Segment Open

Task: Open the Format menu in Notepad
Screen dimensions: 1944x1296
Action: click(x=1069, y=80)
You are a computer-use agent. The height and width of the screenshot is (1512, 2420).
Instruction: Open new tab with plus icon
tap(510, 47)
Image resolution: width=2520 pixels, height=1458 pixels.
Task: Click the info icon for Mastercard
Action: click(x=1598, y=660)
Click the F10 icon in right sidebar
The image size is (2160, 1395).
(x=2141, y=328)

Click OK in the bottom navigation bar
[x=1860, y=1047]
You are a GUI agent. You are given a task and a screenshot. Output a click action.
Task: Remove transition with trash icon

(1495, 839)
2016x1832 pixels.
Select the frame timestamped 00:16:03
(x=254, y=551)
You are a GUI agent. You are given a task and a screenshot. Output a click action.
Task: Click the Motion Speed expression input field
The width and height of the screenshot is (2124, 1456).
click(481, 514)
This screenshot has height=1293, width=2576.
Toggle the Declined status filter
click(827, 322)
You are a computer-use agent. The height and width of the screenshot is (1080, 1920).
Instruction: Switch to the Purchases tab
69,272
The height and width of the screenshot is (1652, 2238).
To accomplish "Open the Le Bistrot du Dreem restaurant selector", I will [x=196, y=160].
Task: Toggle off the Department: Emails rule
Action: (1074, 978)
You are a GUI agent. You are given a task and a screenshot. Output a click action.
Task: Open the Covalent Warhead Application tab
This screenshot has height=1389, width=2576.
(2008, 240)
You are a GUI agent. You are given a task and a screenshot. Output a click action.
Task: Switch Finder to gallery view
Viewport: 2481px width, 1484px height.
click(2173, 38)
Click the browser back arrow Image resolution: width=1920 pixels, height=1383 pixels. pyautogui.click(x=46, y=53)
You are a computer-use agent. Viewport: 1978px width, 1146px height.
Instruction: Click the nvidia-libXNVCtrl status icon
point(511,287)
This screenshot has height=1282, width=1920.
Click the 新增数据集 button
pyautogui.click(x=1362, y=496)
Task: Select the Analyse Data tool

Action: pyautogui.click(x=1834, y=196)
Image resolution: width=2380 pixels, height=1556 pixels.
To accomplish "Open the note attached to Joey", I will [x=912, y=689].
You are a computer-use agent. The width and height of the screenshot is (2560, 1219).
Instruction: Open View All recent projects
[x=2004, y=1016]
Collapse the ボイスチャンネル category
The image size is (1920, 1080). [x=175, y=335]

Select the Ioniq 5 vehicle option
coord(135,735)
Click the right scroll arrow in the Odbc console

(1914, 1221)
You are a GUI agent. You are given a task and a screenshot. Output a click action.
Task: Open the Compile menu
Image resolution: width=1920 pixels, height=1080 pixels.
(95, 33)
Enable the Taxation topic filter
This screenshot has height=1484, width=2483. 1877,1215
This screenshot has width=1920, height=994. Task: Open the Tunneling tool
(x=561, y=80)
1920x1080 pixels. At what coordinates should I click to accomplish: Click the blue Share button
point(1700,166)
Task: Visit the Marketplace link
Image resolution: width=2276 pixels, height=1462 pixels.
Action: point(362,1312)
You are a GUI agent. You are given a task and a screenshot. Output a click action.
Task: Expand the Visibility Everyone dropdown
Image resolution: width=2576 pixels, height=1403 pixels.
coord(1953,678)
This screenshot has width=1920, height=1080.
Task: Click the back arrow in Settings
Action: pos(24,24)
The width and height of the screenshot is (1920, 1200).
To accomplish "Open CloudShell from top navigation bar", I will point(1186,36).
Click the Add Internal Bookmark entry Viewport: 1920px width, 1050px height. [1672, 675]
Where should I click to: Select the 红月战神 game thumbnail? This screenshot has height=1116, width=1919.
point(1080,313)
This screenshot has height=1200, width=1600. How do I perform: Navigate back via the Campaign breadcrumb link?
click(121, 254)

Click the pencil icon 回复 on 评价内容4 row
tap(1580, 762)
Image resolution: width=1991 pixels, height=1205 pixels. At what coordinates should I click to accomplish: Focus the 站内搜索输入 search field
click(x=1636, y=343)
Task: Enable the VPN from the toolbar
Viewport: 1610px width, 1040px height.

Segment Closed

▶ Task goal
Isolate the lines above that contain the word "computer" and copy them.

▶ Exercise solution
You are a computer-use agent. The height and width of the screenshot is (1512, 2420).
You are a computer-use agent. The height and width of the screenshot is (1080, 1920).
You are a computer-use agent. Viewport: 1978px width, 1146px height.
You are a computer-use agent. The width and height of the screenshot is (2560, 1219).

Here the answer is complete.